# MATH 405/607 

# Numerical Methods for Differential Equations

[[Instructor: Christoph Ortner]](http://www.math.ubc.ca/~ortner/)  [[course page]](https://github.com/cortner/math405_2022)


## Optimization Problems

* Newton method again 
* Steepest descent
* Line-search 
* outlook

In [None]:
include("math405.jl")

### General Optimisation 

In optimisation we are given an objective $\Phi : D \to \mathbb{R}$ and wish to solve 
$$ 
    \min_{x \in D} \Phi(x)
$$

### Unconstrained Optimization 

Let $\Phi : \mathbb{R}^N \to \mathbb{R}$ and solve $\min_{x \in \mathbb{R}^N} \Phi(x)$.

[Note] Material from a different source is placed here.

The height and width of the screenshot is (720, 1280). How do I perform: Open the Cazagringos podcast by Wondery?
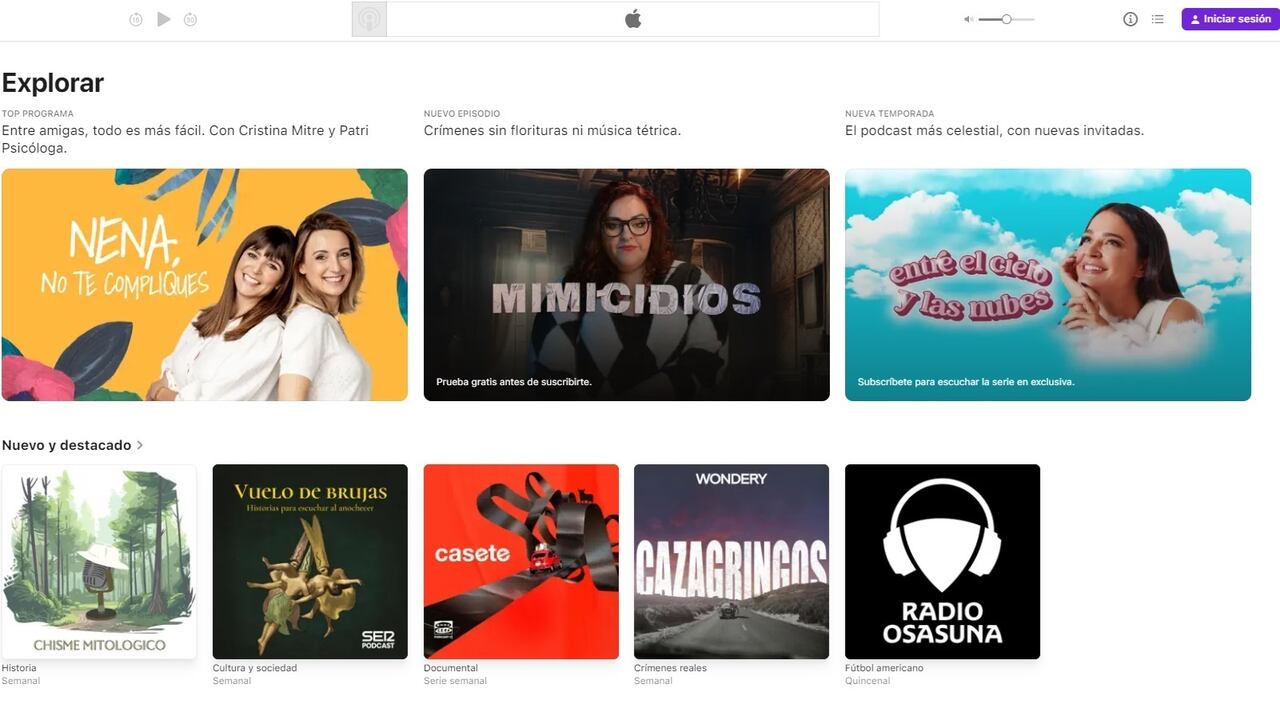[731, 561]
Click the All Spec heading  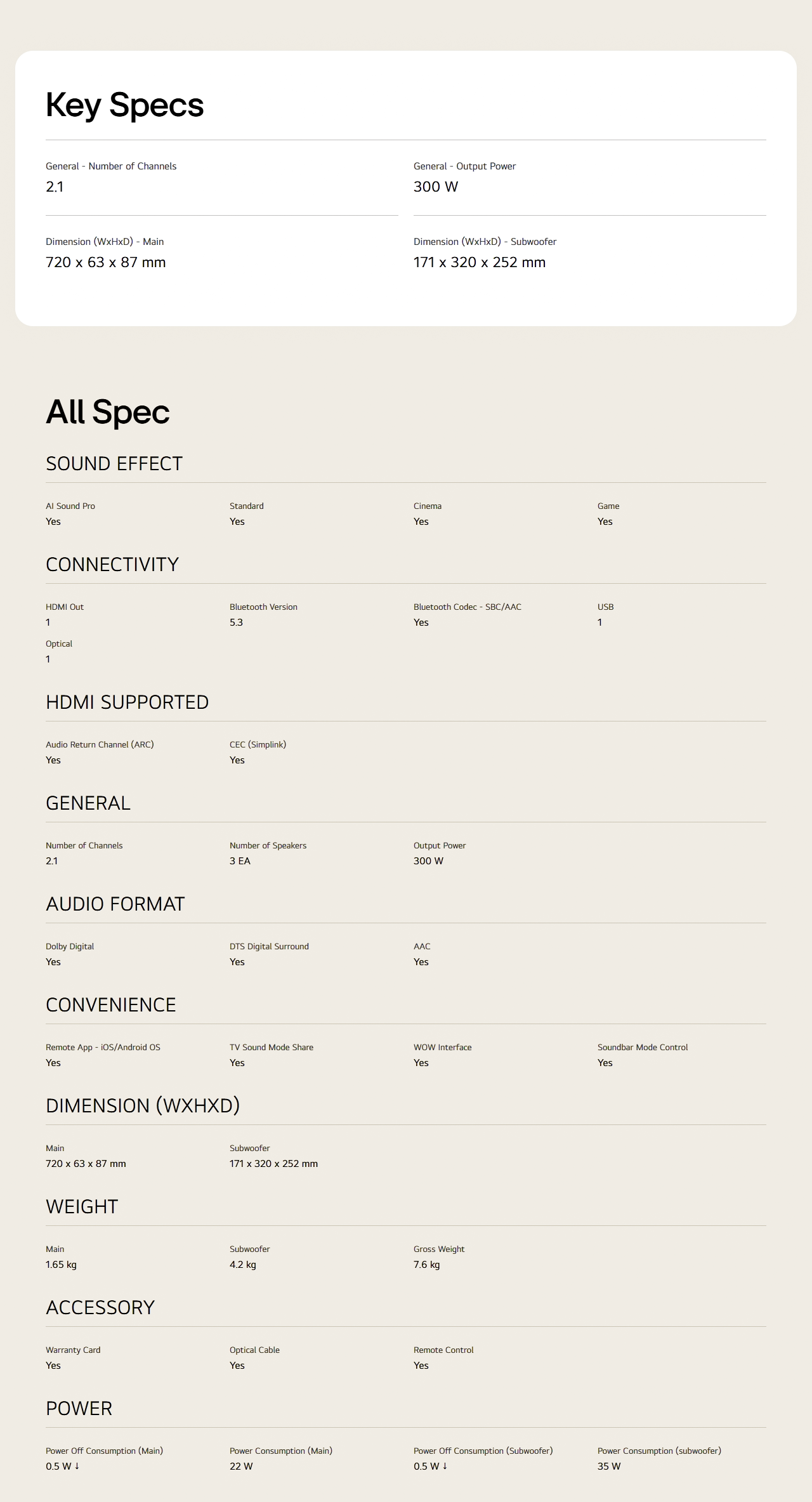(x=107, y=412)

By this we mean that we with to find $x \in \mathbb{R}^N$ such that 

$$
   f(x) \leq f(x') \qquad \forall x' \in \mathbb{R}^N
$$

But usually we must be content with local minimizers - more on this later.

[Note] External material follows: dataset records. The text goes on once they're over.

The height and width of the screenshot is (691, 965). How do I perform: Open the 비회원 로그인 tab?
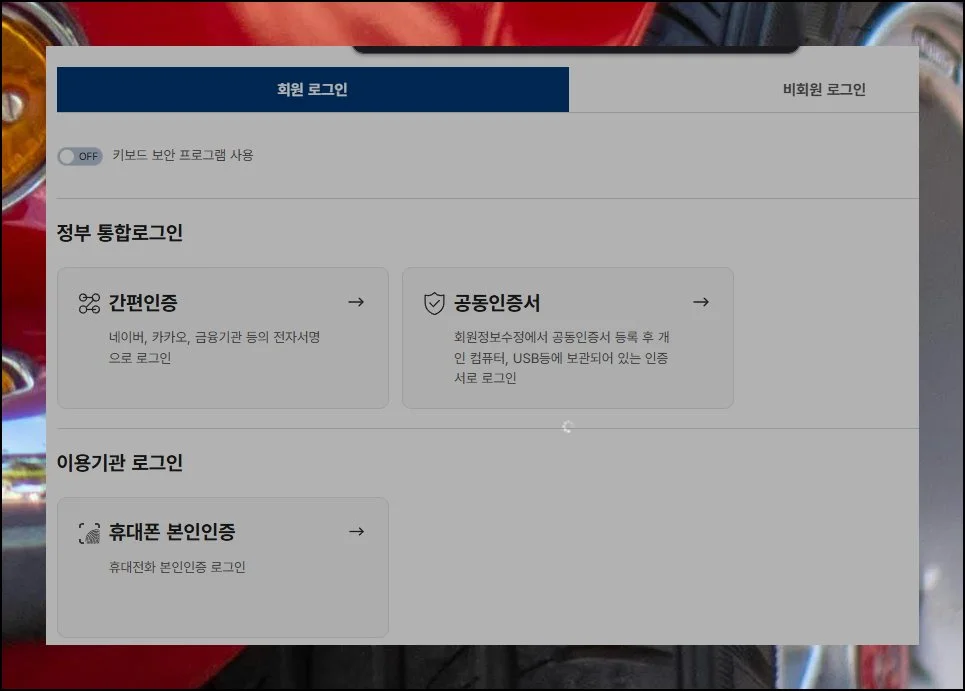click(823, 90)
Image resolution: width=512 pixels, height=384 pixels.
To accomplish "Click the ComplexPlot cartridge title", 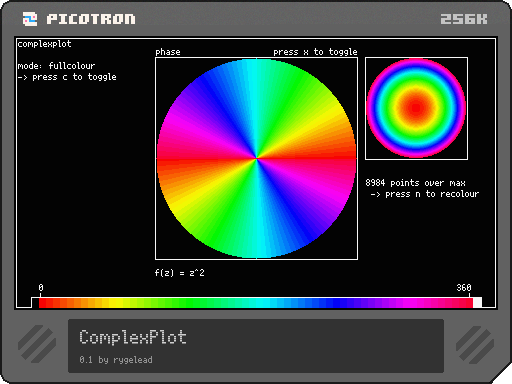I will 133,337.
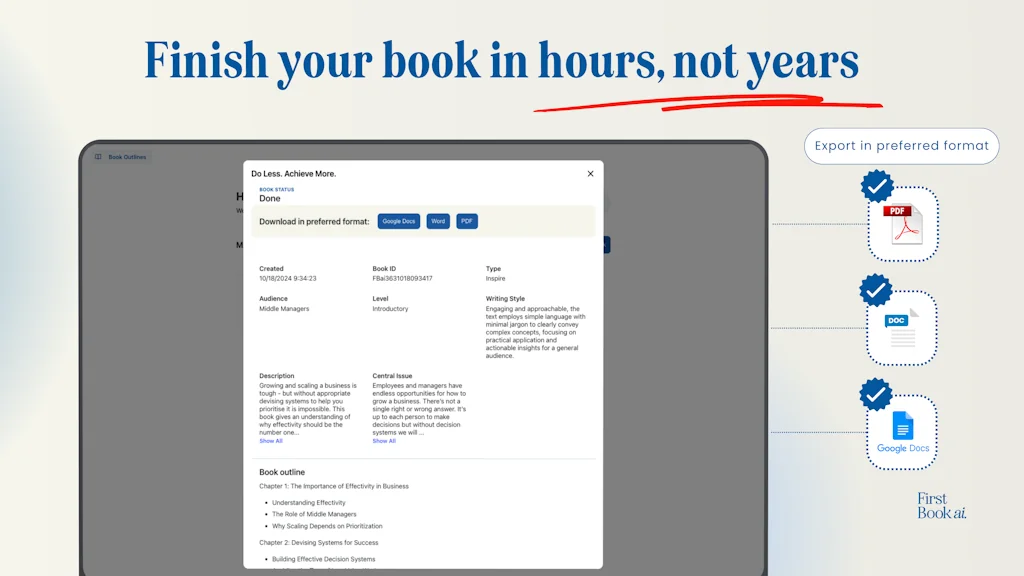Click the Google Docs file icon
The width and height of the screenshot is (1024, 576).
click(901, 428)
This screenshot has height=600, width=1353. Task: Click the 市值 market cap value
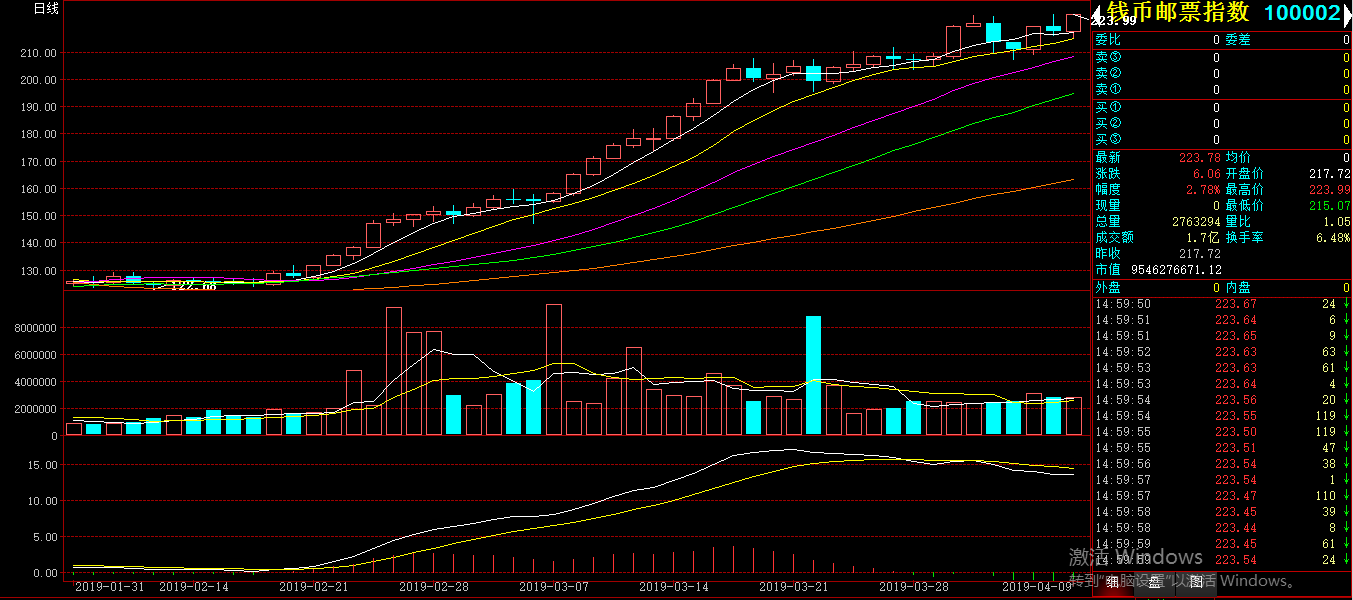[1176, 270]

### Applications of Optimization 



### Optimization and Nonlinear Systems

From calculus we know that we can solve the nonlinear system 

$$f(x) = \nabla \Phi(x) = 0$$ 

and then pick those roots that are minima (check that the hessian is positive definite). This is rarely a good strategy. Because the objective is scalar there are much more powerful tools available to solve optimisation problems than to solve nonlinear systems. 


Nevertheless, some ideas from nonlinear systems remain enourmously important in optimization as well; e.g. Newton's method now becomes 

$$
   x_{n+1} = x_n - \nabla^2 \Phi(x_n) \nabla \Phi(x_n).
$$

* Of course, as in the nonlinear system case we obtain quadratic convergence. 
* As before the challenge remains to evaluate and invert the hessian matrix. While gradients are normally cheap to compute (cf. adjoint method = backpropagation) hessians are often very expensive.
* Further, Newton's method may converge to maxima or saddle point since we have not built in any information about minimality into the method!

### A First Optimization Scheme 

A general idea in optimization that incorporates the idea of minimality is to enforce decrease of the objective at every step, i.e., let $x_n \to x_{n+1}$ be an optimization step then we require that 

$$
   \Phi(x_{n+1}) < \Phi(x_n)
$$

(unless $x_n$ is already a minimizer)

How should we create updates that achieve this? 

## Suggestions? 

A general idea: search in directions of descent: 

$$
   x_{n+1} = x_n + \alpha_n p_n
$$

where $p_n$ is a descent direction if 

$$
   \frac{d}{d\alpha} \Phi(x_n + \alpha p_n) \Big|_{\alpha = 0} < 0.
$$

What is a good descent direction? 

### Direction of Steepest Descent

$$\begin{aligned}
    \arg\min_{\|p\| = 1} \frac{d}{d\alpha} \Phi(x + \alpha p) \Big|_{\alpha = 0}
    &= \arg\min_{\|p\| = 1} \nabla\Phi(x) \cdot p 
    = - \frac{\nabla\Phi(x)}{\| \nabla \Phi(x) \|}
\end{aligned}$$

Usually we don't normalize (it will be clear in a moment!) We call 

$$
     p = - \nabla \Phi(x)
$$

the direction of steepest descent.

**WARNING:** The norm used for normalization $\|p\|=1$ determines what the steepest descent direction is. There are other options that lead to different directions but they are rarely used. (maybe unwisely...)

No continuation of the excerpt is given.